Brakiterapi adı verilen başka bir radyasyon tedavisi türü, radyoaktif materyalin doğrudan tümörü içeriden yayabileceği tümörün içine yerleştirilmesini içerir.
• Kemoterapi. Kemoterapi, tümör hücrelerini öldürmek için kimyasalların kullanıldığı bir ilaç tedavisidir. Kemoterapi, tedavinin hedef hücrelere ulaşması ve yakındaki sağlıklı dokuya zarar vermemesi için doğrudan tümöre enjekte edilebilir.
• Papiller kraniyofarenjiyom tedavisi. Papiller kraniyofarenjiyom adı verilen yaygın olmayan bir kraniyofarenjiyom türü, hedefe yönelik tedaviye yanıt verebilir. Hedefe yönelik tedavi, tümör hücrelerinin hayatta kalmasını sağlayan belirli anormalliklere odaklanan bir ilaç tedavisidir.
Neredeyse tüm papiller kraniyofarenjiyom hücreleri, BRAF geni adı verilen bir gende bir mutasyon içerir. Bu mutasyona yönelik hedefe yönelik tedavi bir tedavi seçeneği olabilir. Özel laboratuvar testleri, kraniyofarenjiyomunuzun papiller hücreler içerip içermediğini ve bu hücrelerin BRAF gen mutasyonuna sahip olup olmadığını ortaya çıkarabilir.
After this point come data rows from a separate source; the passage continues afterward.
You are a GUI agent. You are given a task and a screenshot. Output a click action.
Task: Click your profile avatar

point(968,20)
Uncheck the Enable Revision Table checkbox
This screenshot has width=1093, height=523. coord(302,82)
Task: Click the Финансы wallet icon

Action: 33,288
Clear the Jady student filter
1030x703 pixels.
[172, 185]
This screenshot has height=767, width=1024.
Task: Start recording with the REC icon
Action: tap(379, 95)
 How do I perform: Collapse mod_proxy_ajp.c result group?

• Klinik denemeler. Klinik denemeler, yeni tedaviler veya mevcut tedavileri kullanmanın yeni yolları üzerine yapılan çalışmalardır. Klinik bir deneme size en son tedavileri deneme şansı verir, ancak yan etkiler bilinmeyebilir. Doktorunuza klinik araştırmalara katılmaya uygun olup olmadığınızı sorun.